(LISTED ENTRIES begins)

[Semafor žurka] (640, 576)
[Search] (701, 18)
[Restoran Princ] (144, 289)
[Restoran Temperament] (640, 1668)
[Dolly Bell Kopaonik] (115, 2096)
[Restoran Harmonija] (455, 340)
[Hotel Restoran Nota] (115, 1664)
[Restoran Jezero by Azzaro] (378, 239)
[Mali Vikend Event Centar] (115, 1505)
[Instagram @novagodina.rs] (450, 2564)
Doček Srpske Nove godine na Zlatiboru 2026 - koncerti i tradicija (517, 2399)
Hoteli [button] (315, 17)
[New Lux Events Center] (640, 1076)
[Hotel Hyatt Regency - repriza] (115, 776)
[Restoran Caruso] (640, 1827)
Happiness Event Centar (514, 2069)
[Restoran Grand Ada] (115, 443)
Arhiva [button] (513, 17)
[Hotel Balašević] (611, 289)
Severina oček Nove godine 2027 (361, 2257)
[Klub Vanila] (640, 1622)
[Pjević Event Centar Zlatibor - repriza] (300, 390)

(LISTED ENTRIES ends)
(LISTED ENTRIES begins)

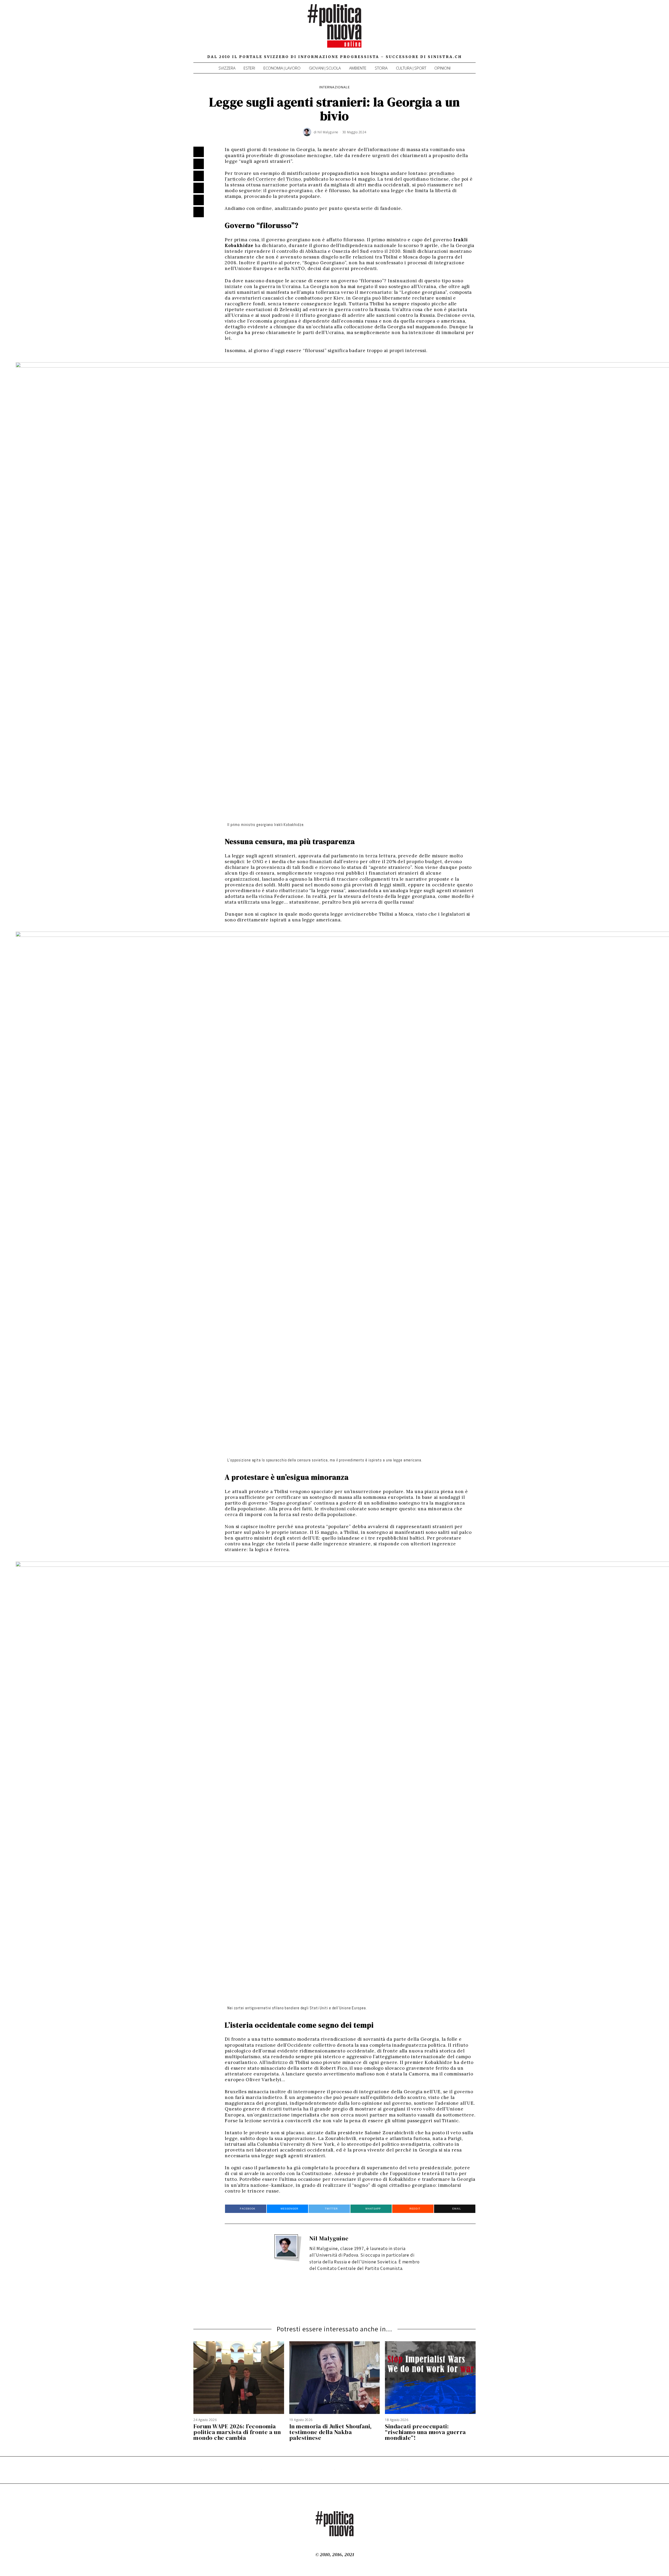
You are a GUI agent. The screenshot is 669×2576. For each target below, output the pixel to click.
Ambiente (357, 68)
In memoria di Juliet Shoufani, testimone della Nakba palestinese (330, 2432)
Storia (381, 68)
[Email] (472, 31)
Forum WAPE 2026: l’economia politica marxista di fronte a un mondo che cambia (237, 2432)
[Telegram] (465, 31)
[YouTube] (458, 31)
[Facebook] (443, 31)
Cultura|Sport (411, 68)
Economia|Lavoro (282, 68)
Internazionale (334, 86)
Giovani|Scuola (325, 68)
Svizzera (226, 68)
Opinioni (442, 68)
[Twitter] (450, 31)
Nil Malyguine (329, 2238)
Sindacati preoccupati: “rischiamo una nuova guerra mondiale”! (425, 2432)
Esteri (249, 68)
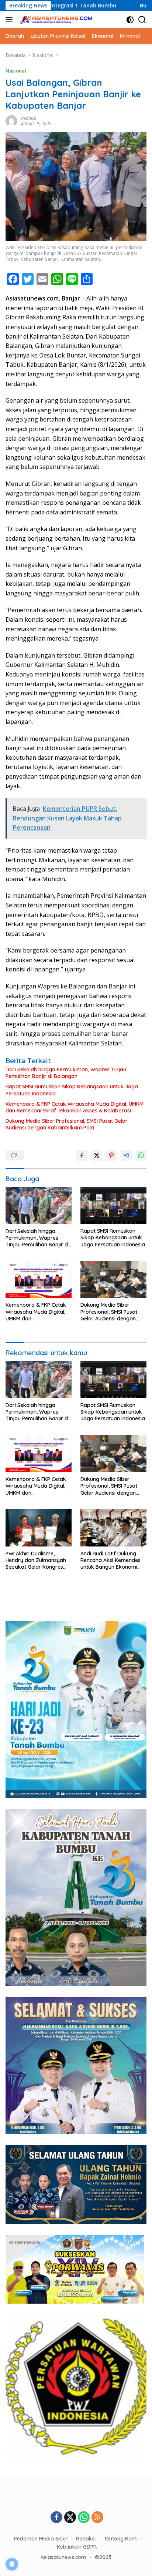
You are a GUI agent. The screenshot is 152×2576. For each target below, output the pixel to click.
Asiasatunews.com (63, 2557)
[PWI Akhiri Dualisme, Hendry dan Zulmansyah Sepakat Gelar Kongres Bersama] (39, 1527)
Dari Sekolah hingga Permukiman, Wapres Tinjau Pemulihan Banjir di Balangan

(LISTED ENTRIES ends)

> [THE PROBLEM] Say how many lines of the material hold the string "Restoran", giving the number alone.

> [TASK RESULT] 7